Reforma tributária e Simples Nacional: o que muda

Uma das dúvidas mais frequentes entre pequenos empresários é se o Simples Nacional vai deixar de existir com a reforma. A resposta curta é não — mas a forma como ele se conecta ao novo sistema muda, e essa mudança exige atenção.

O Simples Nacional continua existindo

O regime é mantido como está, com a mesma lógica de guia unificada (DAS) e tabelas por faixa de faturamento. O que muda é a composição interna: o IBS e a CBS passam a ser incorporados gradualmente dentro da sistemática do Simples, substituindo a parcela que hoje corresponde a PIS, COFINS, ICMS e ISS.

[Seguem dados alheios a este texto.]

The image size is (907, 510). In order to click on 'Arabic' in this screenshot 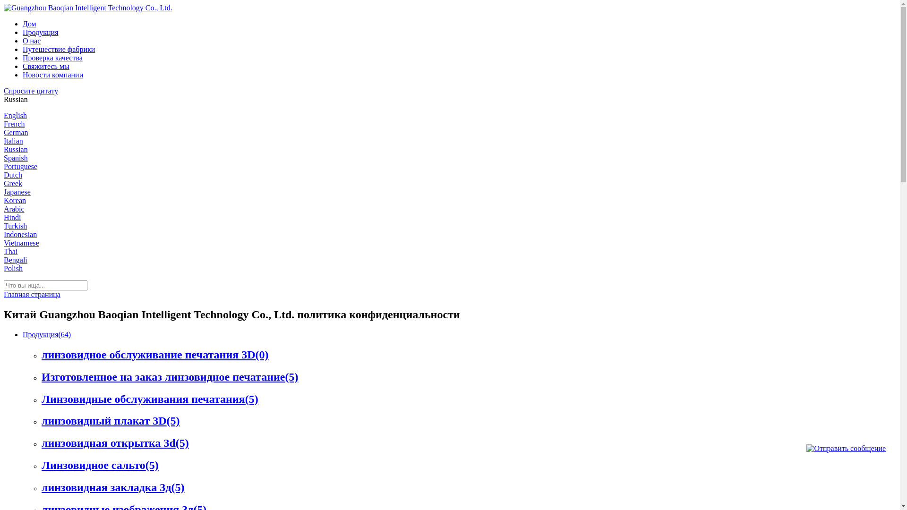, I will do `click(14, 208)`.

2026: fase de testes, sem cobrança

Durante 2026, as empresas do Simples Nacional (inclusive o MEI) passam pela fase de testes junto com todo o restante do sistema — com alíquotas simbólicas de CBS e IBS, mas sem nenhum recolhimento efetivo desses tributos. Ou seja, na prática, o caixa da empresa não é impactado ainda, mas a contabilidade já precisa registrar essas informações corretamente para o sistema se ajustar.

A decisão que vem até setembro de 2026

Esse é o ponto mais importante para qualquer contador que atende empresas do Simples: elas terão até setembro de 2026 para decidir se, a partir de 2027, continuam recolhendo os tributos pela sistemática unificada do Simples Nacional, ou se optam por apurar o IBS e a CBS por fora, no regime regular — o que pode fazer sentido para empresas que vendem principalmente para outras empresas e querem gerar mais crédito tributário na cadeia. É uma decisão que precisa de simulação caso a caso, feita com antecedência.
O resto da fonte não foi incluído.